In each year pretax profit shall be reduced by the amount of the following
items:
(h) All charges of Employer to any affiliated company for services
rendered, said services to be charged at cost;
(i) Any gain on the sale, casualty or other disposition of any capital
asset of the Employer;
(j) Any other income which was not the result of ordinary operations of
the profit center or business unit.
The Board of Directors of Employer shall make the sole and final
determination of what constitutes "pre-tax profit" as defined above.
3.03 CAR ALLOWANCE. Executive shall receive $500 a month as a car
allowance, which shall constitute full reimbursement for all related costs he
incurs in operating his private automobile including insurance, fuel, oil,
filters, hoses, belts, license tags, tires and sales tax upon acquisition.

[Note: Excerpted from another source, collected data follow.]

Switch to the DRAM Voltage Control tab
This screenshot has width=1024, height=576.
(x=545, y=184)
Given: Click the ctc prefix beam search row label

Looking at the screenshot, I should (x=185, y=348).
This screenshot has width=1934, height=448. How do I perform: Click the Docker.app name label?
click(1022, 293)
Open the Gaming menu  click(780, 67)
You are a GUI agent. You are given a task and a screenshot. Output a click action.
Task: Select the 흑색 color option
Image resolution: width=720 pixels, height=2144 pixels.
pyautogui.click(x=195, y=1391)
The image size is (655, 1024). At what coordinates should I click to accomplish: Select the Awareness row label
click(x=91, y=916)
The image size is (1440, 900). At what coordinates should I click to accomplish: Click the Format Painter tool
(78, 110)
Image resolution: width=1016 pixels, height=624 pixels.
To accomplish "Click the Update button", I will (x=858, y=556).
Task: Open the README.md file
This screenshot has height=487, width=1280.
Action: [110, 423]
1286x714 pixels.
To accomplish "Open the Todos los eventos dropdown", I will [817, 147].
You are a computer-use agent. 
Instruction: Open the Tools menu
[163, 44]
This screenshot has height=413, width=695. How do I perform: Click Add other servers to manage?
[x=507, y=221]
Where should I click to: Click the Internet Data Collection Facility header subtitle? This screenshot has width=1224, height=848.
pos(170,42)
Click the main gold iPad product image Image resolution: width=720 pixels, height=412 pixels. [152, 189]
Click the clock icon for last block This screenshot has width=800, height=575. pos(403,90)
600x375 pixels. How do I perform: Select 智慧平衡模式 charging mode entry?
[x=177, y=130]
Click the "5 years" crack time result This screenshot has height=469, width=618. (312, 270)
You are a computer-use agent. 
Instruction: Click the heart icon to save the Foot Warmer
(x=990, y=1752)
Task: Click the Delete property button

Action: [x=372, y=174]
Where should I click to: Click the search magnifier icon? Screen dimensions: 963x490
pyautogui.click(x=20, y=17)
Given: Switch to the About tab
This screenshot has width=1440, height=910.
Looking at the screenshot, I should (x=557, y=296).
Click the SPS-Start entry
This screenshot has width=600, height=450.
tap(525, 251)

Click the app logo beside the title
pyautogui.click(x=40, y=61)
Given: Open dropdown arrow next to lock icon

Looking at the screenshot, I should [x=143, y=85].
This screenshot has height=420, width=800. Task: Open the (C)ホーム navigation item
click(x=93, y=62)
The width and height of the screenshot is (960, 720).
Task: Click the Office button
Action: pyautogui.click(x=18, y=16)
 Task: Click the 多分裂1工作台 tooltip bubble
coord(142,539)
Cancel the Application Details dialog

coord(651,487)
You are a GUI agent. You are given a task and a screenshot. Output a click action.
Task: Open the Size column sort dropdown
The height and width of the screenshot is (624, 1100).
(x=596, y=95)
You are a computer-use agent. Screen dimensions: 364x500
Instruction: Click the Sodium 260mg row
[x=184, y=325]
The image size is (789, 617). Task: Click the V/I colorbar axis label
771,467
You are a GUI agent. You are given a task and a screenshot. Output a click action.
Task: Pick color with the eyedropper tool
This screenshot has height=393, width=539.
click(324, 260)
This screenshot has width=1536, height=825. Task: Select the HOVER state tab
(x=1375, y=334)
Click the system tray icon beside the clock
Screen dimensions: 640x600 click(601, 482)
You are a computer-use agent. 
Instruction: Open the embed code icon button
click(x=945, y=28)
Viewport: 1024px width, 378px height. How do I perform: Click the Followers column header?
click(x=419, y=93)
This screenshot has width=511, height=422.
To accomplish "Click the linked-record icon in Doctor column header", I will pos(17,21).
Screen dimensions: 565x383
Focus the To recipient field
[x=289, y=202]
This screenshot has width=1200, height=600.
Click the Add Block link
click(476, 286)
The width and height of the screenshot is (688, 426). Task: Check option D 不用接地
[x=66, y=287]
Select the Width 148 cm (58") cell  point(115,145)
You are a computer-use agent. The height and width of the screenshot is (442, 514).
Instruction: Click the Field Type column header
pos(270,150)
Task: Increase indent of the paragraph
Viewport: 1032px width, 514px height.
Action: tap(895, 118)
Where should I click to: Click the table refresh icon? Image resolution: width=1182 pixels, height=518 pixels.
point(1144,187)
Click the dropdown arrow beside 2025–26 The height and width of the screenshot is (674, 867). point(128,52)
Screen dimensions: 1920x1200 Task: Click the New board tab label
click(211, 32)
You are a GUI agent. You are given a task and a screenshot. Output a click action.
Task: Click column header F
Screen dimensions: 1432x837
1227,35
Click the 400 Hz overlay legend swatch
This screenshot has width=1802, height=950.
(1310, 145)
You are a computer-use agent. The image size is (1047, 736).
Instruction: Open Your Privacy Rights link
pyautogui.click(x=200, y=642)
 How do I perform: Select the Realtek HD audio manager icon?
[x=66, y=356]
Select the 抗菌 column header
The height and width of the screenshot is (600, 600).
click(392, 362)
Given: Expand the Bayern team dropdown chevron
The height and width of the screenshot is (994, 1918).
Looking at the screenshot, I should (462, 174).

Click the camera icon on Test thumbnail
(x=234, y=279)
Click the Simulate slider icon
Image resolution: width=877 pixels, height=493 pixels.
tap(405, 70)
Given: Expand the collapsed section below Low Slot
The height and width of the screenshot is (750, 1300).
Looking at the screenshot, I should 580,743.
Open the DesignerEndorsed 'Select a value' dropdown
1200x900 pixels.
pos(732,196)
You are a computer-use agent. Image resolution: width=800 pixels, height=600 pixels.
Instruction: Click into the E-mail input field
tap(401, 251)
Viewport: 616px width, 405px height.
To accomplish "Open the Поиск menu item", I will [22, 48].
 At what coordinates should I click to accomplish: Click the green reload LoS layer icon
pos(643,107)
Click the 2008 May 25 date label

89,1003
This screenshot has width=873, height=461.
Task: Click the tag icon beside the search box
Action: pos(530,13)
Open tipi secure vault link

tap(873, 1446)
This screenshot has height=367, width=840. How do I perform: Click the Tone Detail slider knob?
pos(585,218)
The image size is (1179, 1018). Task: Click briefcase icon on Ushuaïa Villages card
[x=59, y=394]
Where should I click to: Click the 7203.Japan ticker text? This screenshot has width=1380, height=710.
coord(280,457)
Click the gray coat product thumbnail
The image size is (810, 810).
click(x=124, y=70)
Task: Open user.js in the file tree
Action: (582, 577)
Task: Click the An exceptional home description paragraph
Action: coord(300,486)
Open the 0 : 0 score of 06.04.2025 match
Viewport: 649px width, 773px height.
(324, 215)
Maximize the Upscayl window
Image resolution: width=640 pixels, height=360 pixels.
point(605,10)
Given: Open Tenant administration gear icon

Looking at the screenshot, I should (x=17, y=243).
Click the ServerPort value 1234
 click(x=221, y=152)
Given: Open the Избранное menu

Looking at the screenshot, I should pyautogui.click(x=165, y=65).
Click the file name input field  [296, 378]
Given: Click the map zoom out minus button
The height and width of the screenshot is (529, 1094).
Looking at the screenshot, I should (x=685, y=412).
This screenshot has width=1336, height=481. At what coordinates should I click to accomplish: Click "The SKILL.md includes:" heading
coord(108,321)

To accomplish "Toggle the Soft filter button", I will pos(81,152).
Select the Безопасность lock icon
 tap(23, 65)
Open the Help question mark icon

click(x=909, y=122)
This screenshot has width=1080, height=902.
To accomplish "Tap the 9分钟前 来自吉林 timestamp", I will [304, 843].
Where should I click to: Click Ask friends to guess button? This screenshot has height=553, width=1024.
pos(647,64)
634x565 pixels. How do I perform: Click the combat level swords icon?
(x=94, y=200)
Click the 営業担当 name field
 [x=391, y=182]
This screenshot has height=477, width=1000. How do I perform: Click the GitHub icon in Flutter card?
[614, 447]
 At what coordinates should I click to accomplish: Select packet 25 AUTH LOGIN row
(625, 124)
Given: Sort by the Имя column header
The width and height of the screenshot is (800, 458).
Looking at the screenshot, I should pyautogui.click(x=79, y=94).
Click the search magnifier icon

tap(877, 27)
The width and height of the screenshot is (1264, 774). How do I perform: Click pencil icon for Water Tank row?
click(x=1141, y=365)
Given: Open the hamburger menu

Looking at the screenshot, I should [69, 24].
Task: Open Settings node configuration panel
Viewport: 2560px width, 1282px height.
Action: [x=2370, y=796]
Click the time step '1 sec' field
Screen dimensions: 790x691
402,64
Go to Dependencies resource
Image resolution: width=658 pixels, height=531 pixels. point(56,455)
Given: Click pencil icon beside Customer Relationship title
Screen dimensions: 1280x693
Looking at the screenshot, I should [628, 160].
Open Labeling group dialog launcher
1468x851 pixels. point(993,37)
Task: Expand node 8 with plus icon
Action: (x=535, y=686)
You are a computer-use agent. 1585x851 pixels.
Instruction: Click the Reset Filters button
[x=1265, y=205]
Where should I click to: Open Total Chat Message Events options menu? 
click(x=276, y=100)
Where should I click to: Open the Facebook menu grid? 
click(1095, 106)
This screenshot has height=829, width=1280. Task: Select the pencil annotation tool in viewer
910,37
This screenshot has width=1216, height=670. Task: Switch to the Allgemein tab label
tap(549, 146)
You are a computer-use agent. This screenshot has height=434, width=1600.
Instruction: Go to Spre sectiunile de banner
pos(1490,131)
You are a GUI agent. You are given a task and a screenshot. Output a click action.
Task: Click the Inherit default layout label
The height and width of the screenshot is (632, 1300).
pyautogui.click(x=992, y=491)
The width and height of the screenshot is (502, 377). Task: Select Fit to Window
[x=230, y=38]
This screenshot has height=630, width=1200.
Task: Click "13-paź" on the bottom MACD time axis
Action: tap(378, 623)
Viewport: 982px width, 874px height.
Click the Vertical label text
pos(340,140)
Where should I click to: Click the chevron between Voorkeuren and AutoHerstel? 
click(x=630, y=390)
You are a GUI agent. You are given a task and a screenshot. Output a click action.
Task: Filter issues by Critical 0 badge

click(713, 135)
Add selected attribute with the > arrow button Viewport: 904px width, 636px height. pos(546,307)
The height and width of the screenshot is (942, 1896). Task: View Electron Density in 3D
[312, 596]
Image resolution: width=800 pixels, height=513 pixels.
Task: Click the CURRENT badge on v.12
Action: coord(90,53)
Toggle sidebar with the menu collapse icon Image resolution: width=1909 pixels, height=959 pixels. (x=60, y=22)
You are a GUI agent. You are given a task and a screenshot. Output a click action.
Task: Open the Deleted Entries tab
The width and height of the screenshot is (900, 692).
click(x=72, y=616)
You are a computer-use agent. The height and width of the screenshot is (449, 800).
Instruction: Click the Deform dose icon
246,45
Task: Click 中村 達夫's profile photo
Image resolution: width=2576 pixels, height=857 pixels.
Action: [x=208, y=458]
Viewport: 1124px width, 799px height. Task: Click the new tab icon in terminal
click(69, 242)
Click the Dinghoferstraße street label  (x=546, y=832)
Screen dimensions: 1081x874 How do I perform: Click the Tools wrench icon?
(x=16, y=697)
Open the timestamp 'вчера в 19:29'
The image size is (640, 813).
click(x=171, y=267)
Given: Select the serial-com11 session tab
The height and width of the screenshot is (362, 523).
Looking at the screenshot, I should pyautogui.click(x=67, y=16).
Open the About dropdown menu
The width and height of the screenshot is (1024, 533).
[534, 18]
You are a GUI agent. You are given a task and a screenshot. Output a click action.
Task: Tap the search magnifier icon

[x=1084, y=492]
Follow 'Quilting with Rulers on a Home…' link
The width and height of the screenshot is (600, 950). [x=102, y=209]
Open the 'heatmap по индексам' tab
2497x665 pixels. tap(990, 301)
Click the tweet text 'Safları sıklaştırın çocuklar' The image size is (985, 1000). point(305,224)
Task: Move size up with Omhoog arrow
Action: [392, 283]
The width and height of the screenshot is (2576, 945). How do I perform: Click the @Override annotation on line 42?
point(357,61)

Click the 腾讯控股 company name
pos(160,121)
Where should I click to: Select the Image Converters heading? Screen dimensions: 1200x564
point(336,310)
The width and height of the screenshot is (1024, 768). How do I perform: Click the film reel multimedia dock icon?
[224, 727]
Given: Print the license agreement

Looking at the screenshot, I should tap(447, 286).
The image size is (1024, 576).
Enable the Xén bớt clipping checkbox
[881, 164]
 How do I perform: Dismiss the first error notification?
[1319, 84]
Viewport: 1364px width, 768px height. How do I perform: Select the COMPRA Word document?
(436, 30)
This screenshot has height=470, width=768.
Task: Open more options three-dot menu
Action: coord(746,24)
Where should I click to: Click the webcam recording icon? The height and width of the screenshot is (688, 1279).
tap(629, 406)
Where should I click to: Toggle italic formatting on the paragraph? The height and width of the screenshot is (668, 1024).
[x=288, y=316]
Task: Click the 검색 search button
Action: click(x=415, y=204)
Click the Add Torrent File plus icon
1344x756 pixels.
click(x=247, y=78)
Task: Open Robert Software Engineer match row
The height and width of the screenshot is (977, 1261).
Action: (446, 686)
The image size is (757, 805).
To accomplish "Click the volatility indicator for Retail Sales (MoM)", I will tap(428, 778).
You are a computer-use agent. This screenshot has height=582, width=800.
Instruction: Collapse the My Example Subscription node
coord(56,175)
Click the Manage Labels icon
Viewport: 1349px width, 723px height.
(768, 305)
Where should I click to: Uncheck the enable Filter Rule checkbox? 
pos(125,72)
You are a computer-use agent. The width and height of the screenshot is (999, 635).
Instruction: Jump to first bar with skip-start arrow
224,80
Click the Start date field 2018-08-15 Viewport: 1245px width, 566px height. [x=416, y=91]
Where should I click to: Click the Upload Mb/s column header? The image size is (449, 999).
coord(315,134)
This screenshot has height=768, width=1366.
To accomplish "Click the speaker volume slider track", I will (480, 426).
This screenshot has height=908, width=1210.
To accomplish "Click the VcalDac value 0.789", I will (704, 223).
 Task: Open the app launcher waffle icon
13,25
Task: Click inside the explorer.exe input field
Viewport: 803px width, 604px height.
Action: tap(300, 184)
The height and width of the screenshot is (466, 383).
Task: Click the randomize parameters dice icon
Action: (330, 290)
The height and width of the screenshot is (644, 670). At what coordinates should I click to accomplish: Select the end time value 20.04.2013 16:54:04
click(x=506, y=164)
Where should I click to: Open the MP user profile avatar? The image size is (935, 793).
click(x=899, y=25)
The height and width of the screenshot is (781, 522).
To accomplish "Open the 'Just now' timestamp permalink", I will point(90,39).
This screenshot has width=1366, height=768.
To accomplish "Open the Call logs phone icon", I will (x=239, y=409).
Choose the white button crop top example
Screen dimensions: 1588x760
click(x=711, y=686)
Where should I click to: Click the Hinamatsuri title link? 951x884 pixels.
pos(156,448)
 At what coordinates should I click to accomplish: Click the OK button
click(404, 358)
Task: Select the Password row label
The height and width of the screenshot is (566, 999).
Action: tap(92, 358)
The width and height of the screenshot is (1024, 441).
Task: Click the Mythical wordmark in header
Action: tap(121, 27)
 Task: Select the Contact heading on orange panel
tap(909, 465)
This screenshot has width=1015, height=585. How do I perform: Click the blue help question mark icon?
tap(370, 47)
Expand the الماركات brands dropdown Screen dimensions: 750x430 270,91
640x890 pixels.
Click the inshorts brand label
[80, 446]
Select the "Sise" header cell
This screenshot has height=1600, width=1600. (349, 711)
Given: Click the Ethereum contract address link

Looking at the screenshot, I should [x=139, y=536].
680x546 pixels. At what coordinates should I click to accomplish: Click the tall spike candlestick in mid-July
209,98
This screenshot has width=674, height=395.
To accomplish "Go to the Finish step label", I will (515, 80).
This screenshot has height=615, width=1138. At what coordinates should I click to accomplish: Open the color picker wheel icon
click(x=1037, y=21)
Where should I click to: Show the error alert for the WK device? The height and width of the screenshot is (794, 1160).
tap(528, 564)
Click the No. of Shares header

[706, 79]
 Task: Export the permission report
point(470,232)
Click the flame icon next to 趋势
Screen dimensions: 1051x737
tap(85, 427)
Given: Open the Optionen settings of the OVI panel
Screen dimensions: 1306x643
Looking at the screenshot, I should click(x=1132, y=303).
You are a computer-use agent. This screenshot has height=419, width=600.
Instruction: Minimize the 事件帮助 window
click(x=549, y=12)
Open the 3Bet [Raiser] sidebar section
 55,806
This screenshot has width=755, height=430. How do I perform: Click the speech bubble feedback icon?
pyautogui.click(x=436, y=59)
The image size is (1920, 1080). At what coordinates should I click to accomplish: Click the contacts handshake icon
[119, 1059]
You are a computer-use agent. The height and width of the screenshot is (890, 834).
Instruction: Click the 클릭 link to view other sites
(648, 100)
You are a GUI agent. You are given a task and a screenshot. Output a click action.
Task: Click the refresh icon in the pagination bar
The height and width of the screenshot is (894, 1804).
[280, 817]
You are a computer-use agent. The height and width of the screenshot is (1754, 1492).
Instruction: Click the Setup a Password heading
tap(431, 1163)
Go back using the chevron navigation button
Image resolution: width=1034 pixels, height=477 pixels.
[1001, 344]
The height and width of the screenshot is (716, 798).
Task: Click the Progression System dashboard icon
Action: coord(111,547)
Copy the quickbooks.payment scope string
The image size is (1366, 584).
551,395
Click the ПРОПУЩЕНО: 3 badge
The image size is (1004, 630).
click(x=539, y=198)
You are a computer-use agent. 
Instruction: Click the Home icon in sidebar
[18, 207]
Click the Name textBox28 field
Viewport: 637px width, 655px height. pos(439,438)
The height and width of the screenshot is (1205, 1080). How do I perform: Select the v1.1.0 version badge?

3.04 FRINGE BENEFITS/VACATION. Executive shall receive standard Xxxx VII
fringe benefits, including three (3) weeks of vacation with pay each year.
3.05 REIMBURSEMENT OF EXPENSES. Employer shall reimburse Executive for
ordinary, necessary and reasonable business expenses incurred to conduct or
promote Employer's business, including travel and entertainment, provided
Executive submits an itemization of such expenses and supporting documentation
therefor, all according to Employer's generally applicable procedures.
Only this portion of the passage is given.